The DrayTech Vigor2925Tn plus has all of the great features of the Vigor2925Vac, except it is also an 802.11n Wi-Fi router instead of an 11ac router. However, the Vigor2925Vn plus has even more enhanced feature for VoIP including the ability to connect to multiple SIP registrars with flexible configuration and call handling options, plus two FXS ports to connect analog telephones and an FXO port for a POTS line, A feature called Digit Map feature lets you set call rules for certain destinations to use either VoIP services or POTS lines (ideal for a Disaster Recovery strategy).

3. SonicWall TZ300 Series 

SonicWall is synonymous with security. So it’s no surprise that a highlight of the T300 is that it’s a secured firewall appliance that has VoIP features integrated such as advanced bandwidth management. This all-in-one device also is an 802.11ac access point, and a UTM with intrusion protection, content filtering, application control and more.

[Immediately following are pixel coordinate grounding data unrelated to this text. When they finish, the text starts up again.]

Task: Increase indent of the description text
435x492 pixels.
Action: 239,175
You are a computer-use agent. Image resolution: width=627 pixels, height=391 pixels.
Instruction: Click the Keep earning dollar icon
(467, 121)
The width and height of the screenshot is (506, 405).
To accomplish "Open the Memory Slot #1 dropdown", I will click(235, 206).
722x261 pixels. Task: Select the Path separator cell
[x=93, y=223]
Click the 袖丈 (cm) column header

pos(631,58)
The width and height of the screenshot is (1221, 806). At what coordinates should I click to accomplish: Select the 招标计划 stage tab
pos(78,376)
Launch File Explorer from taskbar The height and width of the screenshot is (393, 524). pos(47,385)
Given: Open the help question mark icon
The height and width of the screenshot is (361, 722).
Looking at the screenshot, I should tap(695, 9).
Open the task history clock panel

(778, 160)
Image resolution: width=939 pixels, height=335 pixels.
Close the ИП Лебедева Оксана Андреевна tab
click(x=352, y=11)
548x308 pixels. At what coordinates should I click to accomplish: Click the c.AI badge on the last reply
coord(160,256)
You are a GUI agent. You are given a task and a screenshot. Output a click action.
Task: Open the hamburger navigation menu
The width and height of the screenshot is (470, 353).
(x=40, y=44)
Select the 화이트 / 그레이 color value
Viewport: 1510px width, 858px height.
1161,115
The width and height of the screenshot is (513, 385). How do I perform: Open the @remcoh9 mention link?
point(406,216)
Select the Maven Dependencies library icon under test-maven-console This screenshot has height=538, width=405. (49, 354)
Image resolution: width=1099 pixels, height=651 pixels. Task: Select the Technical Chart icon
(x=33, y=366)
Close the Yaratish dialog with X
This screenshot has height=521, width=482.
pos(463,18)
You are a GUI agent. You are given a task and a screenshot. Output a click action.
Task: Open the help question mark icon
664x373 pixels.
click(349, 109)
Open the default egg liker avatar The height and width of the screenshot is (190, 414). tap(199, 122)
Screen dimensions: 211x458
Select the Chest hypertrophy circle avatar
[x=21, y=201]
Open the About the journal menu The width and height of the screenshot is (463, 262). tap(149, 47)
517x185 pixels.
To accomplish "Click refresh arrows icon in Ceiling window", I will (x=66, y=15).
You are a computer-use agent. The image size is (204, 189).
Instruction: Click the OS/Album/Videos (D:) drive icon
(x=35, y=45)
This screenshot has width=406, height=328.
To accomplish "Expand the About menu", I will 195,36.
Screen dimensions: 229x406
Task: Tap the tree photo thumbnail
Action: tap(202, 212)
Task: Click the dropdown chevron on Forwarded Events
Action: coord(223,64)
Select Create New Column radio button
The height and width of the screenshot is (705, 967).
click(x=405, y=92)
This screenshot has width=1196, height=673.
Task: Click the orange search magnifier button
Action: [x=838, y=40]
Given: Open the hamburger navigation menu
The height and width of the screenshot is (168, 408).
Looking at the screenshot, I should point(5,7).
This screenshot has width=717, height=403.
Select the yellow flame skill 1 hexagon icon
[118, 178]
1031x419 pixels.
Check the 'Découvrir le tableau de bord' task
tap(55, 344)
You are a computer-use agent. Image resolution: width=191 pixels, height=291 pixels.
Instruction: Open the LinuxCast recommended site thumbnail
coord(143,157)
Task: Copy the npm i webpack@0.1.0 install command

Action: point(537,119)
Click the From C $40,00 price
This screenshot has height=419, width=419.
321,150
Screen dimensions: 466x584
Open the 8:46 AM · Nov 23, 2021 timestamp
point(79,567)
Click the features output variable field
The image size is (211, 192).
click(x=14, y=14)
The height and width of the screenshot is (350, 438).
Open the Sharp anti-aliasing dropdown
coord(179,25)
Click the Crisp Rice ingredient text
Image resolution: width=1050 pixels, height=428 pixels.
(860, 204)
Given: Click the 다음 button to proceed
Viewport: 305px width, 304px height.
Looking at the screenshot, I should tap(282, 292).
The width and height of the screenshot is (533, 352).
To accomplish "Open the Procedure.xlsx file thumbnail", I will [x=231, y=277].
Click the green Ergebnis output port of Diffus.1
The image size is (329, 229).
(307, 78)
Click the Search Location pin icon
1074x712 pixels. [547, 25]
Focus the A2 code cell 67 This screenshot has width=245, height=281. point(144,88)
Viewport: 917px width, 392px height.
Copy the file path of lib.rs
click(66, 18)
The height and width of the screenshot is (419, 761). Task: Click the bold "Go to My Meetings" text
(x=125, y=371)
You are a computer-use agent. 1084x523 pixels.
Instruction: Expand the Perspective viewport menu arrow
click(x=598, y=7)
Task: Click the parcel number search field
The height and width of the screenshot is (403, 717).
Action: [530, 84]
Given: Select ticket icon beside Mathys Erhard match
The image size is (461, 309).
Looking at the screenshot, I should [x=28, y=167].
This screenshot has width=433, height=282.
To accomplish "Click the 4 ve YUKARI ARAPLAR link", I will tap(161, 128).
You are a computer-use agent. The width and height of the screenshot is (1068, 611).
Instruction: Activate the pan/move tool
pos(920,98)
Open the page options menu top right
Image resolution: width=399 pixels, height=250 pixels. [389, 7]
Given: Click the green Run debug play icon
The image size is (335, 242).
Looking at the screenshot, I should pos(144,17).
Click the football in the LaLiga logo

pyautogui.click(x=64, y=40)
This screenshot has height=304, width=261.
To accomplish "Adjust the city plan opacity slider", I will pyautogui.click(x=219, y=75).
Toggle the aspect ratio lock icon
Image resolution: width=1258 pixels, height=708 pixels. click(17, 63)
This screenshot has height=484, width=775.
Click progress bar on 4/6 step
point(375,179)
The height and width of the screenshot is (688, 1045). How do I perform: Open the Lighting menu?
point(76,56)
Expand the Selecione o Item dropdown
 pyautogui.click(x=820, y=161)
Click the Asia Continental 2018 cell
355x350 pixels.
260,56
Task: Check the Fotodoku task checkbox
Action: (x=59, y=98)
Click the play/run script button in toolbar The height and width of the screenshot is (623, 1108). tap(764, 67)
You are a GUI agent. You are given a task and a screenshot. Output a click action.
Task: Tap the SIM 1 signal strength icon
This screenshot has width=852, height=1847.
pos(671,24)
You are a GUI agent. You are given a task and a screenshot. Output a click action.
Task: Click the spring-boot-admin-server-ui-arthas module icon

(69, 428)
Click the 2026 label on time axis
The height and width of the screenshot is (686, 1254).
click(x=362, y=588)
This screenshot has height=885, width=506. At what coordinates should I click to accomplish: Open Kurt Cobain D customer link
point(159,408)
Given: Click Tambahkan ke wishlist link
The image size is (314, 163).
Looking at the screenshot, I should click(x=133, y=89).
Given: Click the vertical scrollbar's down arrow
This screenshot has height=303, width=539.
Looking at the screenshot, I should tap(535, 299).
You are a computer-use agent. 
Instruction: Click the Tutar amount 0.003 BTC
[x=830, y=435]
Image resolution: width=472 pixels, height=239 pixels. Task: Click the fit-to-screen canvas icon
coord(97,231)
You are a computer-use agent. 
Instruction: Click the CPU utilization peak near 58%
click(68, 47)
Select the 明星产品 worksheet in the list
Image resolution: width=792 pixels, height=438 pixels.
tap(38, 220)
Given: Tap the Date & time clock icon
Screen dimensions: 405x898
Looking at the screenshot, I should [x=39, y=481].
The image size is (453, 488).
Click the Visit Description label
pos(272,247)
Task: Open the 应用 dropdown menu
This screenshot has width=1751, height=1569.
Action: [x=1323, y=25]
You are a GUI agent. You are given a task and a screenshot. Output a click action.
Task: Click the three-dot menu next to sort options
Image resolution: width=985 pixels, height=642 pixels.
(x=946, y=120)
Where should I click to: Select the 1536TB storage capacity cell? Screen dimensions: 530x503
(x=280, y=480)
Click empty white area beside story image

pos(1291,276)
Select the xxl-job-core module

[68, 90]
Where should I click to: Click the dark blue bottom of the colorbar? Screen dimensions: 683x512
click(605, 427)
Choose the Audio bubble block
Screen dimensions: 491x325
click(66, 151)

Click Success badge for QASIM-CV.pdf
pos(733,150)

4. Cisco Small Business RV320 

Cisco’s Small Business RV320 router uses bandwidth efficiently with its baked-in bandwidth management QoS. The feature prioritizes network services including VoIP, by either rate controls or prioritization levels. This all-in-one device also offers content filtering, IPSec and SSL VPN, AES-256 encryption and an SPI firewall.

5. Adtran NetVanta 6355 IP Business Gateway

At a price of a little over $2,000, the Adtran NetVanta 6355 IP Business gateway is pricey for a small business, but you are guaranteed you are purchasing a device that is engineered for VoIP. The NetVanta 6366 is an integral SIP gateway as well as a 24-port PoE switch. It helps with VoIP performance with its standardized G.729a voice compression feature which reduces bandwidth on calls.

6. Adtran NetVanta 3120 

For small businesses looking for a router that is built for VoIP but may not want to pay the price for the Adtran NetVanta 6355 IP Business Gateway, Adtran’s NetVnata 3120 is a good, affordable alternative. Designed for smaller network with DSL or cable broadband, the NetVanata 3120 offers advanced VoIP features. One, is QoS for VoIP delay-sensitive traffic. Another is Voice Quality Management (QVM). With QVM, you can capture jitter, delay, and packet loss statistics to troubleshoot VoIP calls.

7. Linksys WRT1900AC

If you are looking for a VoIP-capable router for a very small business with a budget that does not allow for much more than a consumer router, then look to the Linksys WRT1900ac. This Linksys router can be flashed with OpenWRT firmware. This firmware supports a number of open-source SIP packages including Asterisk.  It’s a low-cost way to get very granular control over VoIP in a network, if you don’t mind digging though some technical knowledge base articles and forums in the OpenWRT online community when you have questions or issues.